When he finally returns home, he asks his wife who won the Bulls game. There is no answer because she's been savagely murdered. Not by him, of course, but try telling that to the flawed legal system. Obviously this regular-season tilt and Michael Jordan's performance in it become the least of his problems and he likely doesn't think about it before doing a Peter Pan off a dam, making fake IDs, eating oranges or ultimately confronting that snake Charles Nichols — but still very annoying.
The next time Ford found himself in a similar situation was four years later, in Air Force One, a movie President Bill Clinton saw not once, but twice on its opening weekend. In the original script, Ford's character of President James Marshall asks his staff if anyone taped the Duke basketball game, but by the time it came to shoot, he'd been made a proud graduate of Michigan who just wanted to watch the annual rivalry game with Notre Dame in peace and free of spoilers.

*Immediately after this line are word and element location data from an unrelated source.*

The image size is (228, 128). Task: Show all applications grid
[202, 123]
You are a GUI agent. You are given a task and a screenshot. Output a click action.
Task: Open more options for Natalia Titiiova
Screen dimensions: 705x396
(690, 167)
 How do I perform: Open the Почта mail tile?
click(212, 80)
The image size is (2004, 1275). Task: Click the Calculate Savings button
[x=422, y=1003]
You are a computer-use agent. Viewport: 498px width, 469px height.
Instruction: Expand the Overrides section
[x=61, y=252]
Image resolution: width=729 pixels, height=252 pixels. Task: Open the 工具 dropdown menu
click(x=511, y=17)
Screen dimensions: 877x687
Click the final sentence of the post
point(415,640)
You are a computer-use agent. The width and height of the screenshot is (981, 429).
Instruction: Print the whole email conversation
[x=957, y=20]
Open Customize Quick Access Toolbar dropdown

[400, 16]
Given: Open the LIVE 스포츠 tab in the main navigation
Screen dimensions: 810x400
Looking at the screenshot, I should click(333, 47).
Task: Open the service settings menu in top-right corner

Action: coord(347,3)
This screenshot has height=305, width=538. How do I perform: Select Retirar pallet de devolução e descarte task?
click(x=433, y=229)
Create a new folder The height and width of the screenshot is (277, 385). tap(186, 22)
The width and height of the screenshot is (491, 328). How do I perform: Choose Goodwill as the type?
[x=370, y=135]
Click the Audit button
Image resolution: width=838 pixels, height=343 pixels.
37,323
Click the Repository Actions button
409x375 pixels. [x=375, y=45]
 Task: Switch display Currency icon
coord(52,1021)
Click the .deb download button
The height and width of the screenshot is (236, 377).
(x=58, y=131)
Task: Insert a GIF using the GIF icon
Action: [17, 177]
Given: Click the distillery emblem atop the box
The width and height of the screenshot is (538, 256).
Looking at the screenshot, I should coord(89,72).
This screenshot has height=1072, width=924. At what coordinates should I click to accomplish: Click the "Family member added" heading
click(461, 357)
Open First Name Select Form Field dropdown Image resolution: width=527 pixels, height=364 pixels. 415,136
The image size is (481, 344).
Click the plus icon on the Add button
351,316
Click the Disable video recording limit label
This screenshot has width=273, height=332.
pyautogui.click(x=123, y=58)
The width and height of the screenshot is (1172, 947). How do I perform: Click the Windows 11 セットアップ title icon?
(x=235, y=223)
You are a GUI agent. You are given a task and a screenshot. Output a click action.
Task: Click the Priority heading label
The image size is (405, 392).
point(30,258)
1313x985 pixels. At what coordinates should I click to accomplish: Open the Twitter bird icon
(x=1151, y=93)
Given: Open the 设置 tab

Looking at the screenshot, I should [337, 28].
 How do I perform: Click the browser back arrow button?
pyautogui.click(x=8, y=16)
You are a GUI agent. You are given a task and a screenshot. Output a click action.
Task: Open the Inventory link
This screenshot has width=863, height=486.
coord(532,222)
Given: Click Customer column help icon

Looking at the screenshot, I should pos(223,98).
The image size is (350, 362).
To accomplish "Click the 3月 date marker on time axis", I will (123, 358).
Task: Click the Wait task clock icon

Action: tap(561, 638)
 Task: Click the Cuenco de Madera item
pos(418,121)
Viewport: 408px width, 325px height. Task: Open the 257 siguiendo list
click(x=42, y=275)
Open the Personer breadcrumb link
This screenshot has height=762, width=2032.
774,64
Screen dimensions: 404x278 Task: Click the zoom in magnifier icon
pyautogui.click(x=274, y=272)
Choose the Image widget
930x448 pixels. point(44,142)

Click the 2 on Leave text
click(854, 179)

Both of those wishes came to a crashing halt as an overzealous go-getter eventually lets it slip that the Wolverines squeaked by 14-13 and the whole terrorists taking over the plane thing turned what should have been a nice flight into a hellacious yet rousing action movie.
It all serves as a harrowing reminder that no matter how much power a man accrues, nefarious forces like loose lips or Gary Oldman can ruin even the most satisfying of sports Saturdays. Even the president was forced into the same corner Tim "The Tool Man" Taylor found himself in like, a half-dozen Home Improvement episodes. Ford was simply robbed of the sheer delight in seeing Charles Woodson stymie Ron Powlus and Co. in what would be a national championship run by Lloyd Carr.
A person can have almost everything but they cannot have it all. If Ford was invested in the outcome of a sporting event, there was a 100 percent chance someone around him was going to die and his own freedom and safety were in great peril. Probably why he never, ever missed another one of his team's pivotal matchups in real-time again.